As Dr. Natasha Arbelo-Ramos describes it, the typical request for a new doctor is transparently unrelated to the reasons given.
“It was two years ago, in 2017, and I was a first-year resident,’ says the chief resident in pediatrics. “I’m from Puerto Rico. I do have an accent. I look very Spanish. I was talking with a family, and the dad stopped me and said ‘I’m very sorry but I don’t understand what you are saying. I just want an American doctor.”
Arbelo-Ramos, for those who may be wondering, is soft-spoken and could host a radio news hour if she so desired. “I looked at him kind of stunned. I felt like it was extremely racist, because I knew he could understand me.”
Arbelo-Ramos took the father’s complaint to her supervisor, who told the father the request was not respectful. The father persisted in asking for a different doctor. “We just want to blend in,” is how Arbelo-Ramos describes her reaction. “We’re here to follow our dreams, to get ahead.

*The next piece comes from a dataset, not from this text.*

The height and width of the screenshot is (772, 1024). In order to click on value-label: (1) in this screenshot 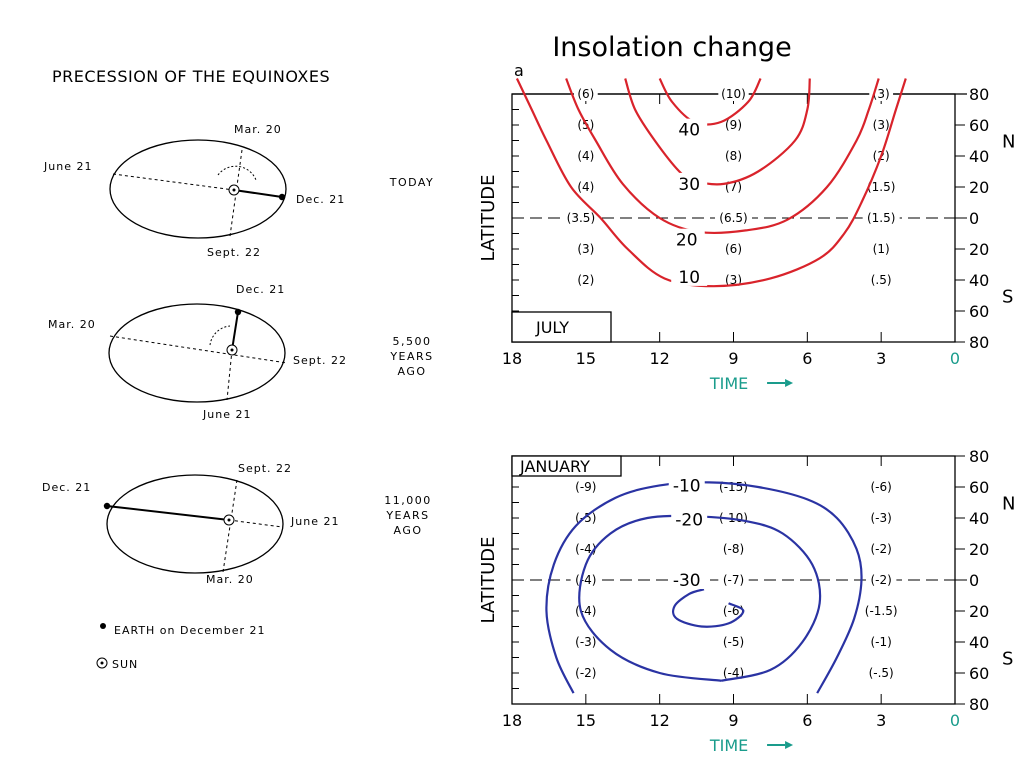, I will do `click(882, 249)`.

You don’t want these kind of things to stop you from what you set out to do.”
It was also 2017 when Dr. Yaw Asmoa-Bonsu, then a first-year pediatric resident at Mayo, encountered an aggressive, hostile encounter with bigotry. After entering the room of a child being treated for serious illness, then briefly stepping away, he prepared to assist the attending physician only to be told that the child’s father was now in a rage. Asmoa-Bonsu,who trained in Ghana before arriving at Mayo, was informed that the child’s father was angrily accusing him of attempting to friend the man’s wife on Facebook.

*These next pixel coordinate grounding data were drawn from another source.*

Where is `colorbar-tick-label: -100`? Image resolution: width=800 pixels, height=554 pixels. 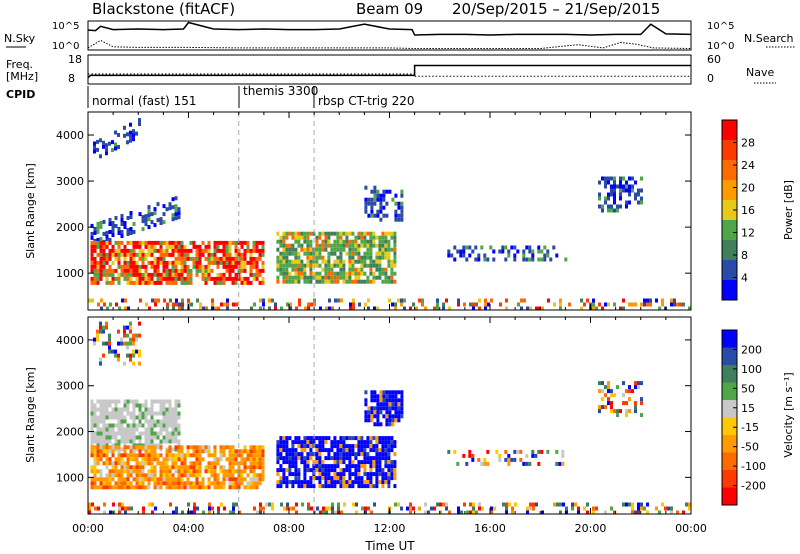 colorbar-tick-label: -100 is located at coordinates (754, 466).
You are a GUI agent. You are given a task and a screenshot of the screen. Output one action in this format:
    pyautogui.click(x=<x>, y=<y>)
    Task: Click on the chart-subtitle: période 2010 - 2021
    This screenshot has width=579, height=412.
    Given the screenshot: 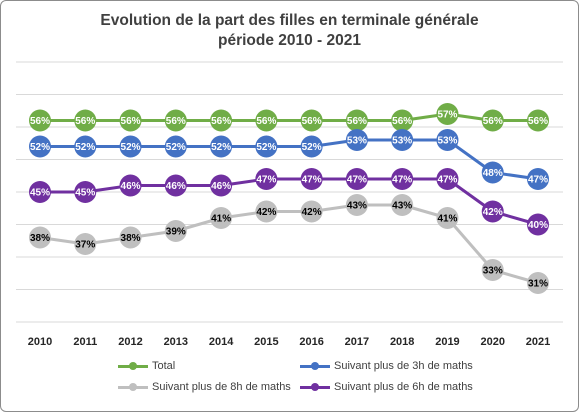 What is the action you would take?
    pyautogui.click(x=290, y=40)
    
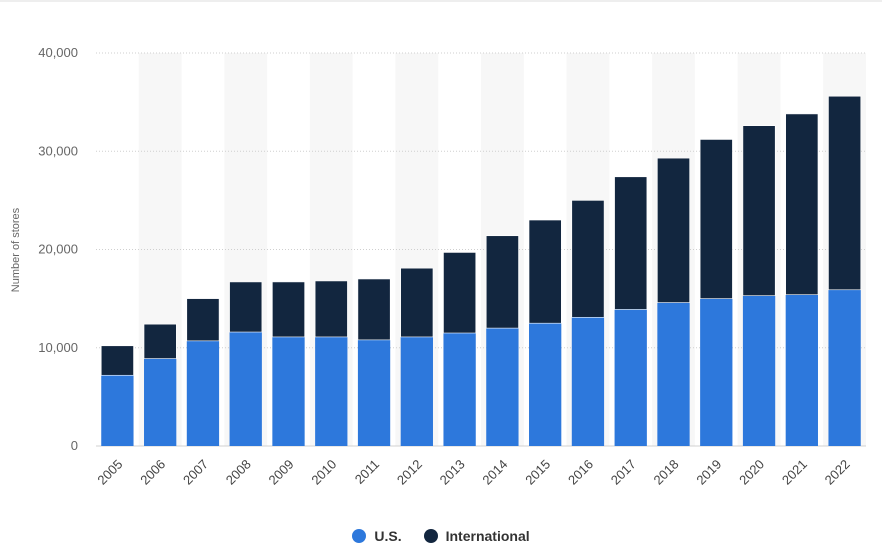  What do you see at coordinates (580, 472) in the screenshot?
I see `x-tick-label: 2016` at bounding box center [580, 472].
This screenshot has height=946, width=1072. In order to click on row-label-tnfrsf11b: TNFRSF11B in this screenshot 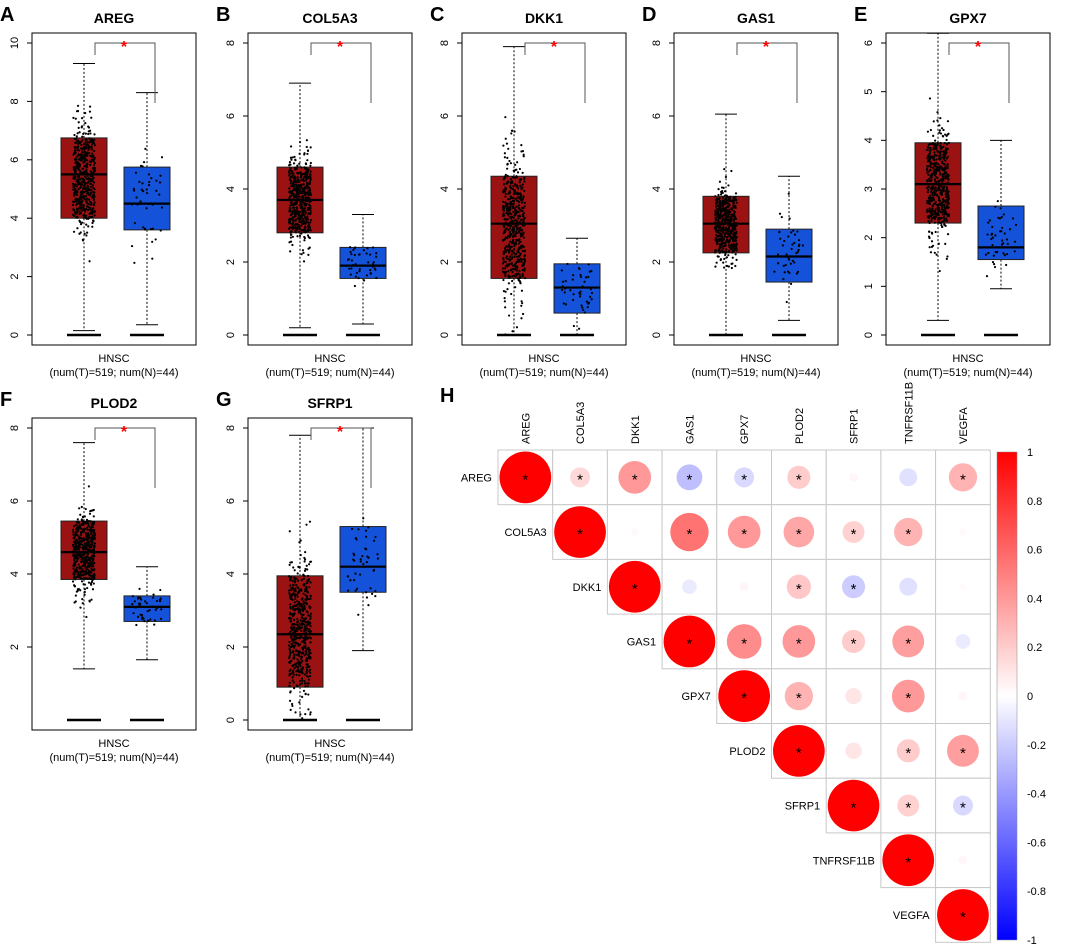, I will do `click(844, 861)`.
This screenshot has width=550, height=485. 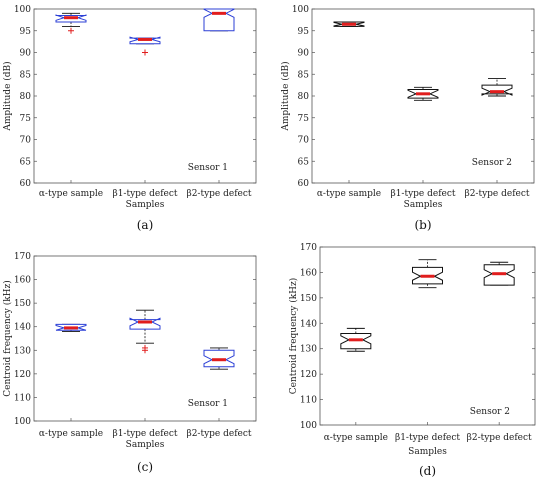 What do you see at coordinates (145, 467) in the screenshot?
I see `panel-caption: (c)` at bounding box center [145, 467].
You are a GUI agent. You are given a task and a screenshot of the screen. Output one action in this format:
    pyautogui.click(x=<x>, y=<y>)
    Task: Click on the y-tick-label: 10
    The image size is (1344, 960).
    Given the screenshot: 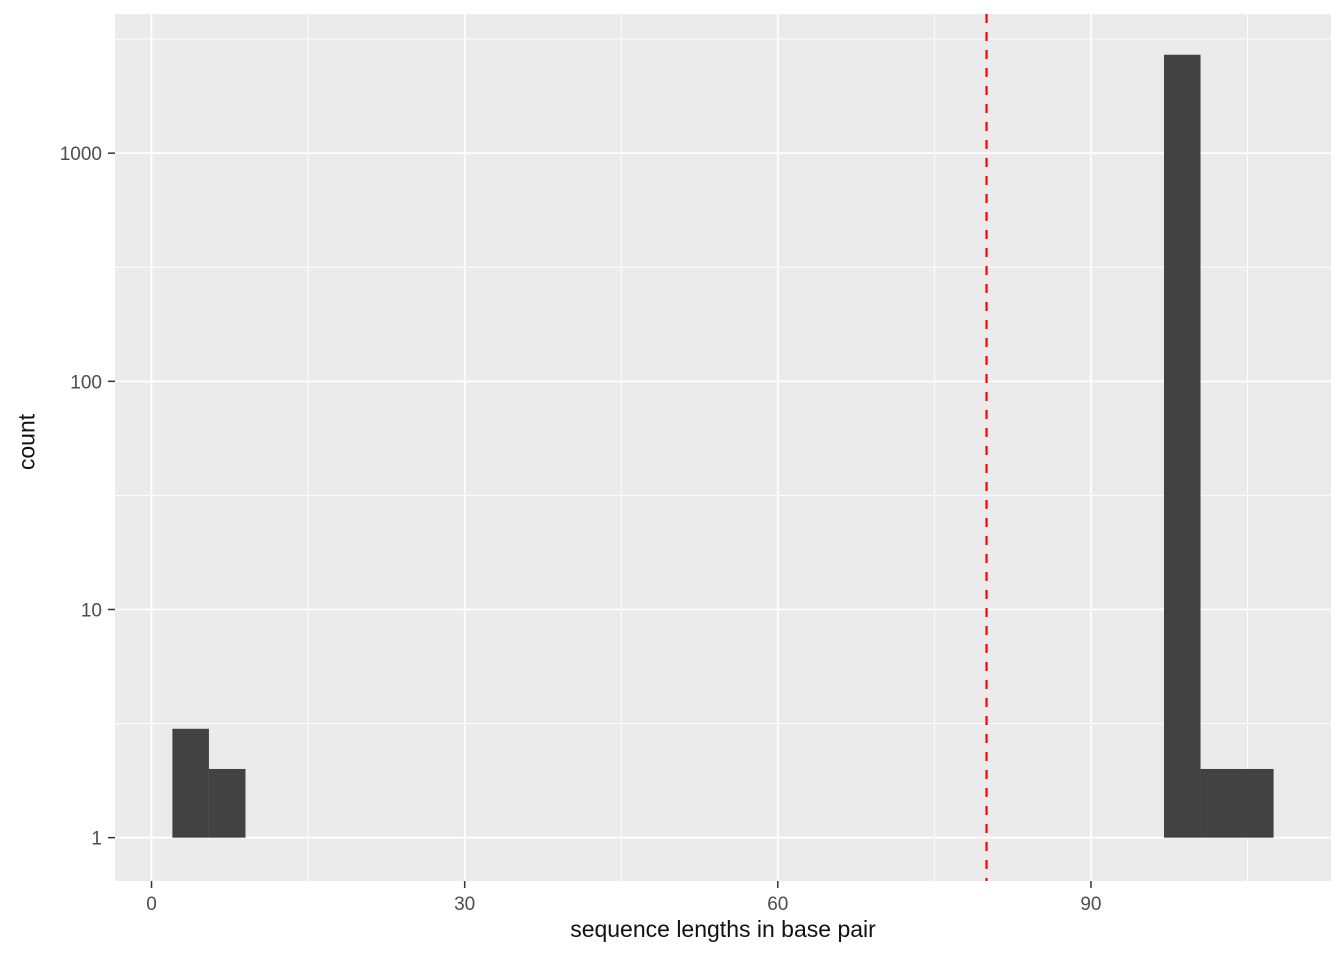 What is the action you would take?
    pyautogui.click(x=92, y=610)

“I check my Facebook once a year,” Asmoa-Bonsu says of the volatile charge. “On my birthday. He was saying ‘I am going to report you to administration and get you fired.’” As the supervising physician and father soon discovered, while an African citizen had indeed attempted to contact the man’s wife on social media, he had an entirely different name. “My name was on the whiteboard in the child’s room the whole time,” says Asmoa-Bonsu. “The doctor pointed at the board and asked the father ‘Did you even consider checking the names?’ It was all because I was the only black person on the team.”

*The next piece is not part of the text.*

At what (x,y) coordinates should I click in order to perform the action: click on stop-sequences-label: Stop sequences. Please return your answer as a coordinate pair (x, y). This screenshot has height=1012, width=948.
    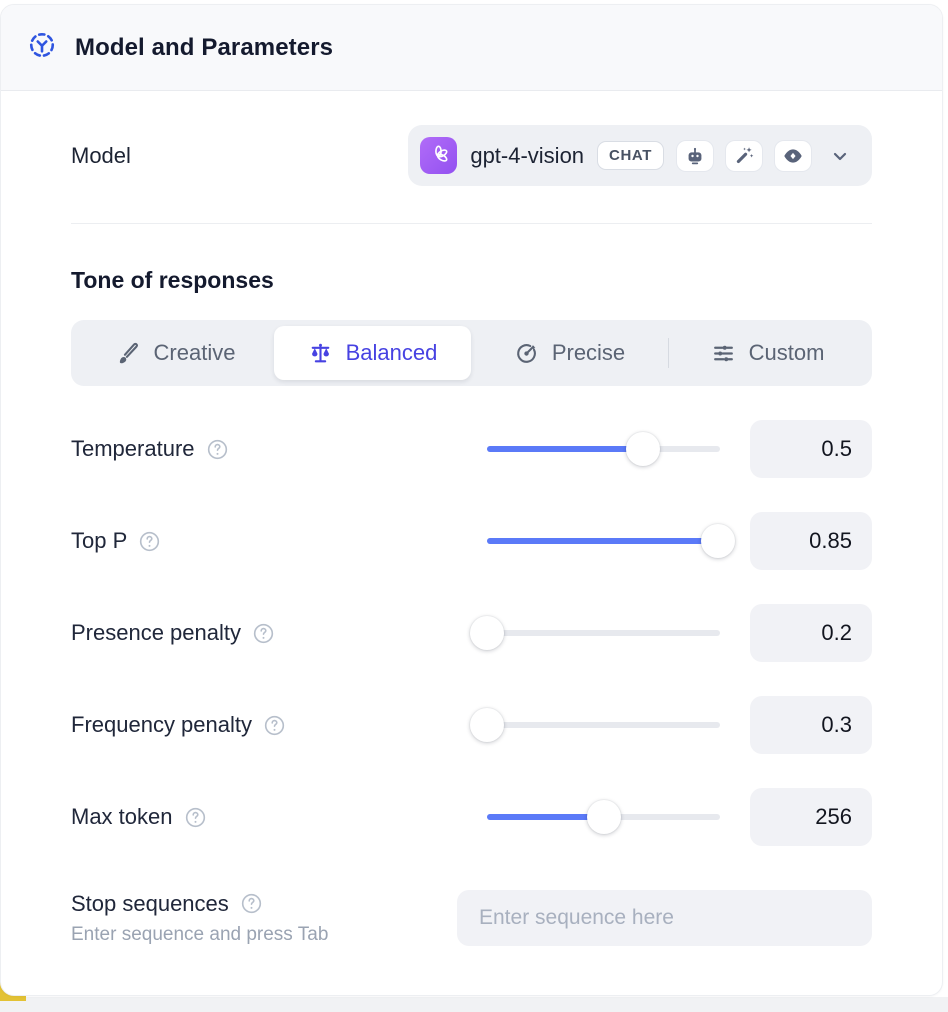
    Looking at the image, I should click on (150, 903).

“I was very sad,” he remembers now. “My attending doctor asked me if I wanted to go home but I stayed and finished my work. I had trained so long and struggled to get into a prestigious medical program. We had just moved into town. I was in my first year. Now this man was telling me ‘I am going to get you fired.’ Usually I don’t let things get to me. I know how racism works. But this was the first time someone was so verbally abusive.”
“The easy statements to spot are a racial epithet,” says Hayes. So-called microaggressions are harder. “It could be something as simple as ‘you are a pretty good doctor for a woman,’ or ‘you’re a pretty smart guy for a black person.’”
“One of the more common stories,” says Ameenuddin, “and one that I have experienced, is a patient’s relatives saying ‘Wow, I never heard one of them speak English so well.’ ... right there in front of you.”
“This is not a new problem but it is getting to be more prevalent.” Hayes said. She says she affirmed as much after she recently spoke to a room full of health care administrators from across the country. “I asked them, 'How many of you have seen an uptick in this kind of behavior?’ Almost every hand in the room went up.”
“I’m not sure if people are getting bolder,” says Warsame, “but I do know medicine is getting more diverse. Having this policy really creates a safety net. It’s unfortunate that it’s necessary but it’s great that it’s available.It really empowers employees, and creates an environment of mutual respect.”
“Patients come to us in the most vulnerable time of their life,” says Hayes. “We can show compassion to the fact that patients may not be at their best, that when they are sick, they may be frightened and the worst may come out. We need to care for them but we also need to care for our staff.”